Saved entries
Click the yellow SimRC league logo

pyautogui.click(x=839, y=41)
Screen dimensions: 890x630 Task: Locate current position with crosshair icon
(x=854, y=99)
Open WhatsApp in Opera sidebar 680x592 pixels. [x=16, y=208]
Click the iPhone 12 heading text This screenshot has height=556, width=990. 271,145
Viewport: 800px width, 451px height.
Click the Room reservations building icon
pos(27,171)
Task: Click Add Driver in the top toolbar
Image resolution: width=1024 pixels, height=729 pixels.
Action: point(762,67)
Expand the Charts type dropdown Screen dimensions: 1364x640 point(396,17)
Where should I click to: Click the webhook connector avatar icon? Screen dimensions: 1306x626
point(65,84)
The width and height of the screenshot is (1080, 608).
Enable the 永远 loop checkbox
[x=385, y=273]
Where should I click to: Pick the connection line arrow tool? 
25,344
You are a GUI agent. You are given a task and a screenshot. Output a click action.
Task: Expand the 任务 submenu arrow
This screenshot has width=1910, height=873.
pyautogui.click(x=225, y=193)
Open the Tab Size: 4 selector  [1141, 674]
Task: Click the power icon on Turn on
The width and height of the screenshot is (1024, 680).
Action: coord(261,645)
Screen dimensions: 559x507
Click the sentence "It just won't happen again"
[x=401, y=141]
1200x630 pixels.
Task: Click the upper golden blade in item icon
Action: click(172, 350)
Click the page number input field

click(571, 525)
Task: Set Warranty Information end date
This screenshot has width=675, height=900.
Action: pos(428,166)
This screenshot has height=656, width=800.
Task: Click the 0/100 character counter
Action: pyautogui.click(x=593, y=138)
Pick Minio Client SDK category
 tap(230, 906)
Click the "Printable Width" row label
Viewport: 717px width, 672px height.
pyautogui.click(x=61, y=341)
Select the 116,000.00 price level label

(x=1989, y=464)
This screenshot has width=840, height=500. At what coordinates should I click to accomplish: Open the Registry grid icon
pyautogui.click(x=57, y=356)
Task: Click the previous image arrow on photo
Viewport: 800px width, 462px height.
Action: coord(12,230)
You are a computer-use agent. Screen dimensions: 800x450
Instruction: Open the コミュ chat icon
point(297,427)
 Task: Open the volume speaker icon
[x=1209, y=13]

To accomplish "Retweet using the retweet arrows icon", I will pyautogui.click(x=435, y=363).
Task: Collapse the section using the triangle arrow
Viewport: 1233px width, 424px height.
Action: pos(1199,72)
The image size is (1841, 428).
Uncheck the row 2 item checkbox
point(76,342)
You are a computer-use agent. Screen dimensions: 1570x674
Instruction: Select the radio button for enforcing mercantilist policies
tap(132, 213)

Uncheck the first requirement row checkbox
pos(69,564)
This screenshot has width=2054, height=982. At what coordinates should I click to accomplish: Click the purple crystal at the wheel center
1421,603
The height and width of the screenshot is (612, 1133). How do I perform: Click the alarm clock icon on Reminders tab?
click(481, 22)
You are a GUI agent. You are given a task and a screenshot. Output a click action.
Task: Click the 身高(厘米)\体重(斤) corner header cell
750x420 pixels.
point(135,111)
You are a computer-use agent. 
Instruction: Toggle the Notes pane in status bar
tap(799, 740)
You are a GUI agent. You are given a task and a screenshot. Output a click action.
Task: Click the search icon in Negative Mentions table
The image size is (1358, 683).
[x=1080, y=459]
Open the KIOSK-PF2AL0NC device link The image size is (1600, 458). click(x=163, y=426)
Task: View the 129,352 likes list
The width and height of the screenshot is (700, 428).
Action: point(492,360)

• _Problem to solve_
Please copy out each line in the entries that mentions the string "using".

• _Exercise solution_
To accomplish "Retweet using the retweet arrows icon", I will pyautogui.click(x=435, y=363).
Task: Collapse the section using the triangle arrow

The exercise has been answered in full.